В прямом противопоставлении «злой жены» ее антиподу, «жене доброй», отразилось разветвление средневекового сознания. Технический арсенал ходячих представлений о «злой жене» позволял компиляторам назидательных текстов изображать ее весьма жизненной. В отличие от «добрых жен», «жены злые» рисовались «пороздными» (то есть праздными), «потаковщицами» собственной «лености», о которой проповедники говорили, что она «гореи (хуже. — Н. П.) болезни», и к тому же всегда безалаберными, не умеющими «беречь» и «вести» дом. Оба эти порока в концепции православных дидактиков оказались тесно связаны с избранным «злыми женами» образом жизни — свободным и независимым.

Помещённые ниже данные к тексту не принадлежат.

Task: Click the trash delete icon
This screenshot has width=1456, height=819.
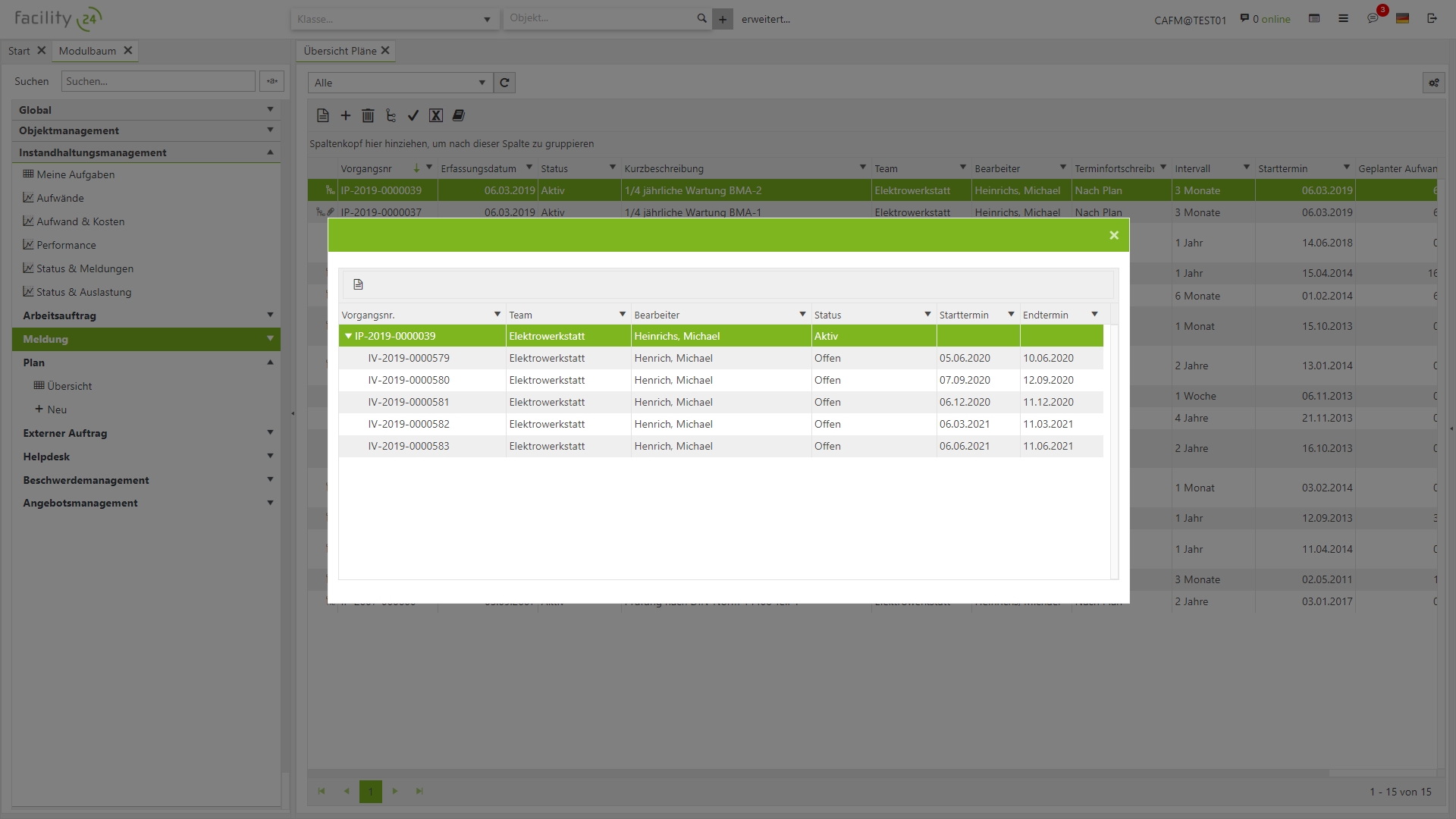Action: coord(368,115)
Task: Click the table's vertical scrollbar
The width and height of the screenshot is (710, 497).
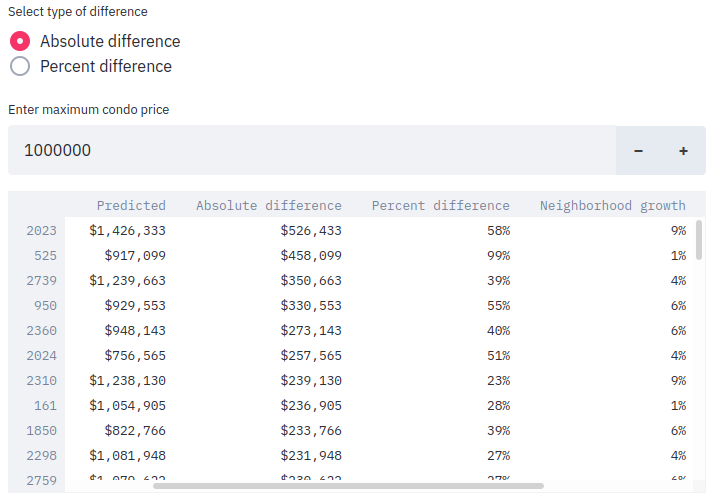Action: [698, 240]
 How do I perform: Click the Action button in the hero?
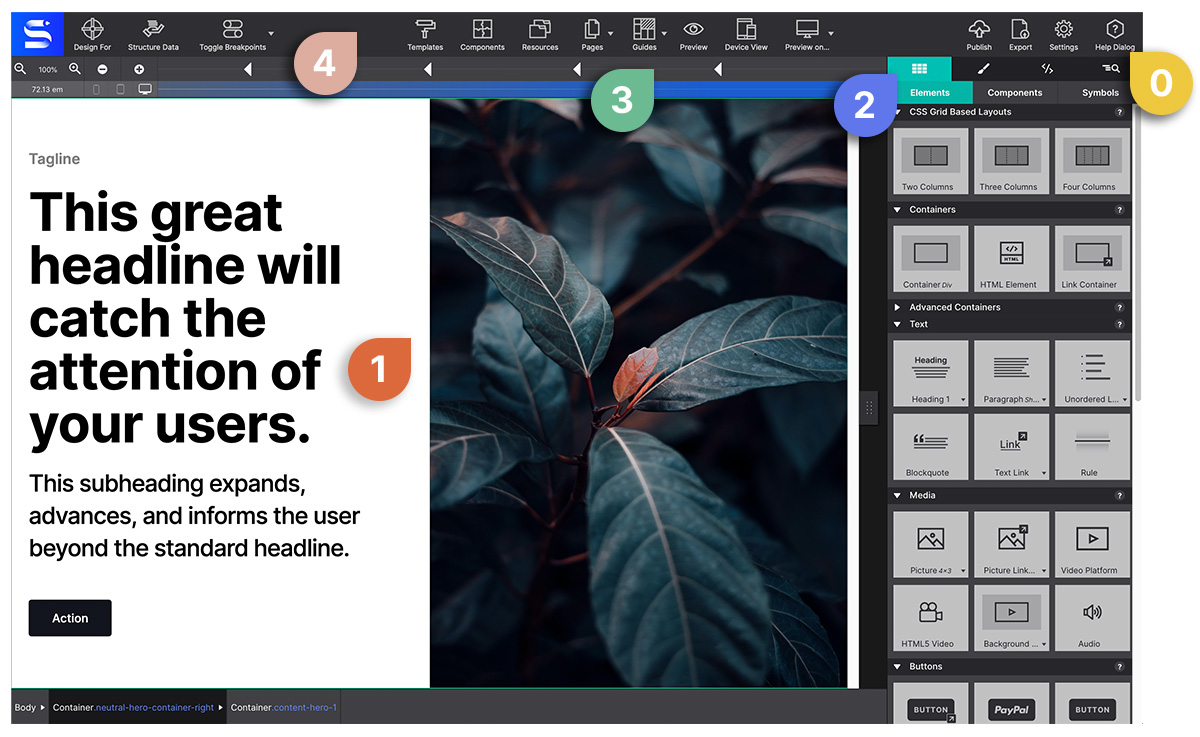pyautogui.click(x=70, y=618)
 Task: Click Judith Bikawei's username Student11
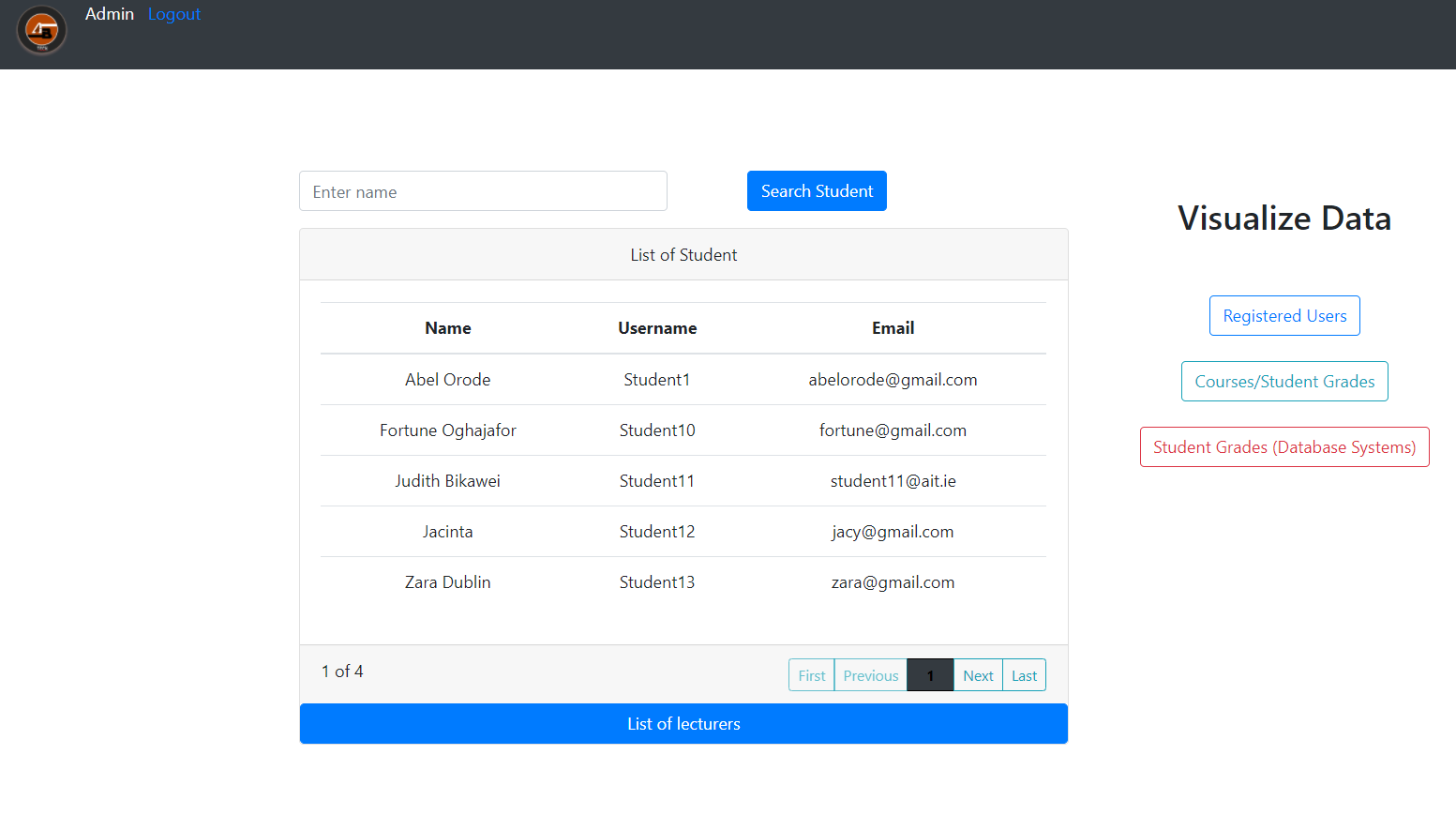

В изложении авторов «поучений и слов» они свободны от моральных ограничений в сфере интимных отношений, как в браке, так и вне его («злые жены» — «прелюбодейны и упьянчивы»); заботятся о собственной внешности («злая жена» — всегда красавица, знающая себе цену, да к тому же еще и «мажущася», «красящася»); добиваются независимого статуса в семье («злые жены» всегда «непокоривы», «владеют мужем») и самостоятельны в суждениях («меют дерзновение глаголяить», «все корят, осуждают», они «хулящи» и «закона не знающи»); их религиозность сомнительна («ни священника чтят, ни Бога ся боят», «в церкви смеются», «глухи на спасение»); кроме того, они потенциально склонны к проявлениям социального протеста («великой пакости и великим исправлениам»[299]).